I was hopeful as this is my 4th day since a reboot, and I have never made it past 2 days ever since I first set up HE, but this morning one of my zigbee switches was changing faster than the rule was evaluating it, which resulted in an endless cycle of my kitchen lights turning on and off. I was able to pause the rule, and it took longer than usual to access the web ui. I waited a couple minutes and checked other automations, which are usually immediate, but now were taking several seconds to initialize, so I rebooted the hub and all is well again. I have definitely made progress, but obviously there was more than one issue at play here.

Sounds like a good use case for private boolean to keep the rule from being re-run if its already running.

@csteele / somebody:
Can you please make an app/device/something which would measure the "degree of slowdown"? It would be helpful to move to an objective measure, rather than subjective feelings on this issue.

So far no slow down after changing from the Hue kitchen group to an HE kitchen-lights group in my RM4 kitchen lights rule. But it's only been less than 1 day, so I wouldn't expect a slow down yet anyway. To be honest, I'm finding that the HE group sometimes popcorns. I'm willing to put up with it for a few days in the interest of experimentation, but long term I'd rather go back to the Hue group and reboot every night.

But... I had another thought...

I've been looking hard at my logs, and I noticed that the Kitchen Lights rule is running multiple times within a very short time frame -- less than 1 second. It's fast enough that the private boolean doesn't always have the intended effect.

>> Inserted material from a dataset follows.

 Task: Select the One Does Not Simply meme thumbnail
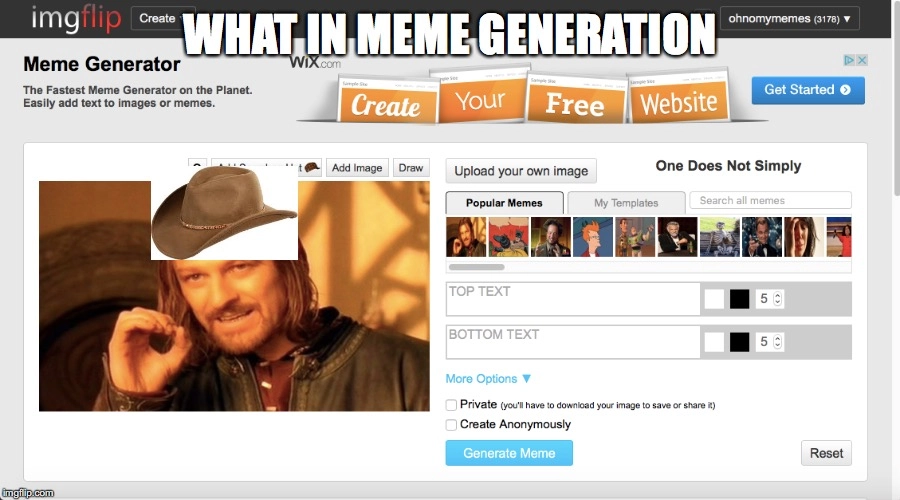pos(466,237)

I know it's happening because I have three motion sensors triggering the kitchen lights. When I walk through the area, like in the morning when I'm headed for coffee, I trigger all three of them almost simultaneously. I'm wondering if the poor rule is tying itself in knots? This might explain both the slow down and the problem with one or more of the lights not dimming or turning on correctly.

Since I'm already using private boolean in that rule, I've added a local variable. Like this:

  IF alreadyRunning = True THEN
    exit rule
  END-IF
  Set alreadyRunning = True

  --- do rule stuff here ---

  Set alreadyRunning = False

Don't know if this will help -- I'm open to other suggestions -- but it does seem to stop it from running multiple times very fast. If I go a day or two more with no slow down, I think I'll change back to the Hue group and see what happens.

If all 3 motion sensors see you anyway, just use 1 instead of 3.... Then you wouldn't have to worry about concurrent running issues.

They actually cover different areas. One points toward the entry and triggers lights when I come home. One points towards the family room adjoining and open to the kitchen. I spend a lot of time there and the kitchen lights illuminate it. One is in the kitchen itself, to keep the lights on while I'm in the kitchen.

It just happens that when I walk from one side of the house to the other, I trigger all three of them. And, in the afternoon when the slow down is most visible, I tend to walk around a lot.

If they happen very close to another you will always have redundant/concurrent rule running issues. No way around that IF they happen faster than the execution speed of the RM rule... If they are further apart (a few hundred ms maybe?) You are probably fine.

It was a switch triggering motion lighting on/off. It became disoriented apparently since it has never happened before, although I’ve never had the hub slowdown happen this gradually before either.

I use the built in Zone motion controller to create one aggregated virtual motion device that I use in the Motion Lighting app for my garage lights.

2 Likes

That's an interesting thought that I think I'll take a look at. I also have multiple motion sensors in my bedroom/master bath that I'd like to explore that with.

It has been more reliable for me without hammering the logs with the motion sensors. I started using it because the lights kept turning off when I was working in the garage.